*** TASK DATA

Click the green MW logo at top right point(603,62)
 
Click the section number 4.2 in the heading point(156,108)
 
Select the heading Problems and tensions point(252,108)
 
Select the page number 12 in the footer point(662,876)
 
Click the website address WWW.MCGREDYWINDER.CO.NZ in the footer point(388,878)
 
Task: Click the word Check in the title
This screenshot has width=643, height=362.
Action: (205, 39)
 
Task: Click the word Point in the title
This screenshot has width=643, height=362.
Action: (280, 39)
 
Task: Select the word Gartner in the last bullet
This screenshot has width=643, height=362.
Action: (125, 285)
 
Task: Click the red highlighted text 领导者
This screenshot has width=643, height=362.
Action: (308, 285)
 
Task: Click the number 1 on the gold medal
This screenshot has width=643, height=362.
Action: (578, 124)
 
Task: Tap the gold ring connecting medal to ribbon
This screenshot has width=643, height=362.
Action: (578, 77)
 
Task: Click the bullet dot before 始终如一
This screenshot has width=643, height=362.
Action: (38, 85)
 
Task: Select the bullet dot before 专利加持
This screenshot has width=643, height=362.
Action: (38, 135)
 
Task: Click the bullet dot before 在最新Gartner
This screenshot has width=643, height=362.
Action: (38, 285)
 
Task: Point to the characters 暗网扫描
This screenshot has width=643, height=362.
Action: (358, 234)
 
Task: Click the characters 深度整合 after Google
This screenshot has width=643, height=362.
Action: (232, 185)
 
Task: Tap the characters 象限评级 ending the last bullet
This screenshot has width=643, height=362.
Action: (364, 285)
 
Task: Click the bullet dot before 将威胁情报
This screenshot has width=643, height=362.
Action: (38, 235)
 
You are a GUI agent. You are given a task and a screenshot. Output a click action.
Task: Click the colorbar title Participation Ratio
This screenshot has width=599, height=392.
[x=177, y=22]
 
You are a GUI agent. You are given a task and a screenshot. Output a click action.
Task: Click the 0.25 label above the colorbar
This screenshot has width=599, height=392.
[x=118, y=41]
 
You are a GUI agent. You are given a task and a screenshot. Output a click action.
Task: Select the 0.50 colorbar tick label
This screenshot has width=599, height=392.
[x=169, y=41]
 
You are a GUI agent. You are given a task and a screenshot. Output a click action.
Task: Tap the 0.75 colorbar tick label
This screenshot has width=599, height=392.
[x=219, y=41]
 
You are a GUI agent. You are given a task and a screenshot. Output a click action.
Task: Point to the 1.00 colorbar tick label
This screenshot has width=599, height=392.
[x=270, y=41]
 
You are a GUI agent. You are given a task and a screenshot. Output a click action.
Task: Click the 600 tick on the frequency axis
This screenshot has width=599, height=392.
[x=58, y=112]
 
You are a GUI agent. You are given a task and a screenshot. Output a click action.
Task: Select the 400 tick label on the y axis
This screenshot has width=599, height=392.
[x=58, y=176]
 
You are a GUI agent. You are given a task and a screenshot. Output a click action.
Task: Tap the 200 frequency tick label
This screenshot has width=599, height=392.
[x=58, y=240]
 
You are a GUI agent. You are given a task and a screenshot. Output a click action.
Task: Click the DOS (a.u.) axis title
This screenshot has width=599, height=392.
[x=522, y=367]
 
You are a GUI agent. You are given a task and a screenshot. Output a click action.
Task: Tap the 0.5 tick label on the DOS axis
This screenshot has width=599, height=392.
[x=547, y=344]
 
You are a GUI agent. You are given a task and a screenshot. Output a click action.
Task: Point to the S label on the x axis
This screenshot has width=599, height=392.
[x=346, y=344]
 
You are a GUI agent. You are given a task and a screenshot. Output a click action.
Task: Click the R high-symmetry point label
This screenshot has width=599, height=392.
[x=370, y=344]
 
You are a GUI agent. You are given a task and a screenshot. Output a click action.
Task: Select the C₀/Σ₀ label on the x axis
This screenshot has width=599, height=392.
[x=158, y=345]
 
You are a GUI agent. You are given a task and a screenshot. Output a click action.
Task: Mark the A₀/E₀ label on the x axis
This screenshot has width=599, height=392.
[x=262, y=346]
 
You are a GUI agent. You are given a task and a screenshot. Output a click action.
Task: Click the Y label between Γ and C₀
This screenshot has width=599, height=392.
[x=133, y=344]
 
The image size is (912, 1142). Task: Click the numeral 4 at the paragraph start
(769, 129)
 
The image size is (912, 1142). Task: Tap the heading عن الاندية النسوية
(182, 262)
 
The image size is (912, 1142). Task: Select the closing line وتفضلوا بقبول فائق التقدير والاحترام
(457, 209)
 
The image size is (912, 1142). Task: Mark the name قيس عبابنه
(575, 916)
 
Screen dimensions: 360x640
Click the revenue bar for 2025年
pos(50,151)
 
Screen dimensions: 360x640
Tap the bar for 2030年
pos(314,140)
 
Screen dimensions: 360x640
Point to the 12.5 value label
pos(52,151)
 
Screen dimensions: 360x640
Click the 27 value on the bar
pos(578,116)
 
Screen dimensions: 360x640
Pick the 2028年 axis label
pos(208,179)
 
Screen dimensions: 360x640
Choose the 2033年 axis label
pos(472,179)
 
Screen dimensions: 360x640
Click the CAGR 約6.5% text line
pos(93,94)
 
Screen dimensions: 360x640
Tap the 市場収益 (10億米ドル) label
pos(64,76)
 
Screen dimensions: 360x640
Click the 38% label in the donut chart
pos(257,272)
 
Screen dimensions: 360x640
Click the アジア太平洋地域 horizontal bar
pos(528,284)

******

Copy all of the items above word for word.

Click the green MW logo at top right point(603,62)
 
Click the section number 4.2 in the heading point(156,108)
 
Select the heading Problems and tensions point(252,108)
 
Select the page number 12 in the footer point(662,876)
 
Click the website address WWW.MCGREDYWINDER.CO.NZ in the footer point(388,878)
 
Task: Click the word Check in the title
This screenshot has width=643, height=362.
Action: (205, 39)
 
Task: Click the word Point in the title
This screenshot has width=643, height=362.
Action: (280, 39)
 
Task: Select the word Gartner in the last bullet
This screenshot has width=643, height=362.
Action: (125, 285)
 
Task: Click the red highlighted text 领导者
This screenshot has width=643, height=362.
Action: (308, 285)
 
Task: Click the number 1 on the gold medal
This screenshot has width=643, height=362.
Action: (578, 124)
 
Task: Tap the gold ring connecting medal to ribbon
This screenshot has width=643, height=362.
Action: (578, 77)
 
Task: Click the bullet dot before 始终如一
This screenshot has width=643, height=362.
Action: (38, 85)
 
Task: Select the bullet dot before 专利加持
This screenshot has width=643, height=362.
Action: (38, 135)
 
Task: Click the bullet dot before 在最新Gartner
This screenshot has width=643, height=362.
Action: (38, 285)
 
Task: Point to the characters 暗网扫描
This screenshot has width=643, height=362.
Action: (358, 234)
 
Task: Click the characters 深度整合 after Google
This screenshot has width=643, height=362.
Action: (232, 185)
 
Task: Tap the characters 象限评级 ending the last bullet
This screenshot has width=643, height=362.
Action: (364, 285)
 
Task: Click the bullet dot before 将威胁情报
This screenshot has width=643, height=362.
Action: (38, 235)
 
You are a GUI agent. You are given a task and a screenshot. Output a click action.
Task: Click the colorbar title Participation Ratio
This screenshot has width=599, height=392.
[x=177, y=22]
 
You are a GUI agent. You are given a task and a screenshot. Output a click action.
Task: Click the 0.25 label above the colorbar
This screenshot has width=599, height=392.
[x=118, y=41]
 
You are a GUI agent. You are given a task and a screenshot. Output a click action.
Task: Select the 0.50 colorbar tick label
This screenshot has width=599, height=392.
[x=169, y=41]
 
You are a GUI agent. You are given a task and a screenshot. Output a click action.
Task: Tap the 0.75 colorbar tick label
This screenshot has width=599, height=392.
[x=219, y=41]
 
You are a GUI agent. You are given a task and a screenshot. Output a click action.
Task: Point to the 1.00 colorbar tick label
This screenshot has width=599, height=392.
[x=270, y=41]
 
You are a GUI agent. You are given a task and a screenshot. Output a click action.
Task: Click the 600 tick on the frequency axis
This screenshot has width=599, height=392.
[x=58, y=112]
 
You are a GUI agent. You are given a task and a screenshot. Output a click action.
Task: Select the 400 tick label on the y axis
This screenshot has width=599, height=392.
[x=58, y=176]
 
You are a GUI agent. You are given a task and a screenshot. Output a click action.
Task: Tap the 200 frequency tick label
This screenshot has width=599, height=392.
[x=58, y=240]
 
You are a GUI agent. You are given a task and a screenshot. Output a click action.
Task: Click the DOS (a.u.) axis title
This screenshot has width=599, height=392.
[x=522, y=367]
 
You are a GUI agent. You are given a task and a screenshot. Output a click action.
Task: Tap the 0.5 tick label on the DOS axis
This screenshot has width=599, height=392.
[x=547, y=344]
 
You are a GUI agent. You are given a task and a screenshot. Output a click action.
Task: Point to the S label on the x axis
This screenshot has width=599, height=392.
[x=346, y=344]
 
You are a GUI agent. You are given a task and a screenshot. Output a click action.
Task: Click the R high-symmetry point label
This screenshot has width=599, height=392.
[x=370, y=344]
 
You are a GUI agent. You are given a task and a screenshot. Output a click action.
Task: Select the C₀/Σ₀ label on the x axis
This screenshot has width=599, height=392.
[x=158, y=345]
 
You are a GUI agent. You are given a task and a screenshot. Output a click action.
Task: Mark the A₀/E₀ label on the x axis
This screenshot has width=599, height=392.
[x=262, y=346]
 
You are a GUI agent. You are given a task and a screenshot. Output a click action.
Task: Click the Y label between Γ and C₀
This screenshot has width=599, height=392.
[x=133, y=344]
 
The image size is (912, 1142). Task: Click the numeral 4 at the paragraph start
(769, 129)
 
The image size is (912, 1142). Task: Tap the heading عن الاندية النسوية
(182, 262)
 
The image size is (912, 1142). Task: Select the closing line وتفضلوا بقبول فائق التقدير والاحترام
(457, 209)
 
The image size is (912, 1142). Task: Mark the name قيس عبابنه
(575, 916)
 
Screen dimensions: 360x640
Click the revenue bar for 2025年
pos(50,151)
 
Screen dimensions: 360x640
Tap the bar for 2030年
pos(314,140)
 
Screen dimensions: 360x640
Point to the 12.5 value label
pos(52,151)
 
Screen dimensions: 360x640
Click the 27 value on the bar
pos(578,116)
 
Screen dimensions: 360x640
Pick the 2028年 axis label
pos(208,179)
 
Screen dimensions: 360x640
Choose the 2033年 axis label
pos(472,179)
 
Screen dimensions: 360x640
Click the CAGR 約6.5% text line
pos(93,94)
 
Screen dimensions: 360x640
Tap the 市場収益 (10億米ドル) label
pos(64,76)
 
Screen dimensions: 360x640
Click the 38% label in the donut chart
pos(257,272)
 
Screen dimensions: 360x640
Click the アジア太平洋地域 horizontal bar
pos(528,284)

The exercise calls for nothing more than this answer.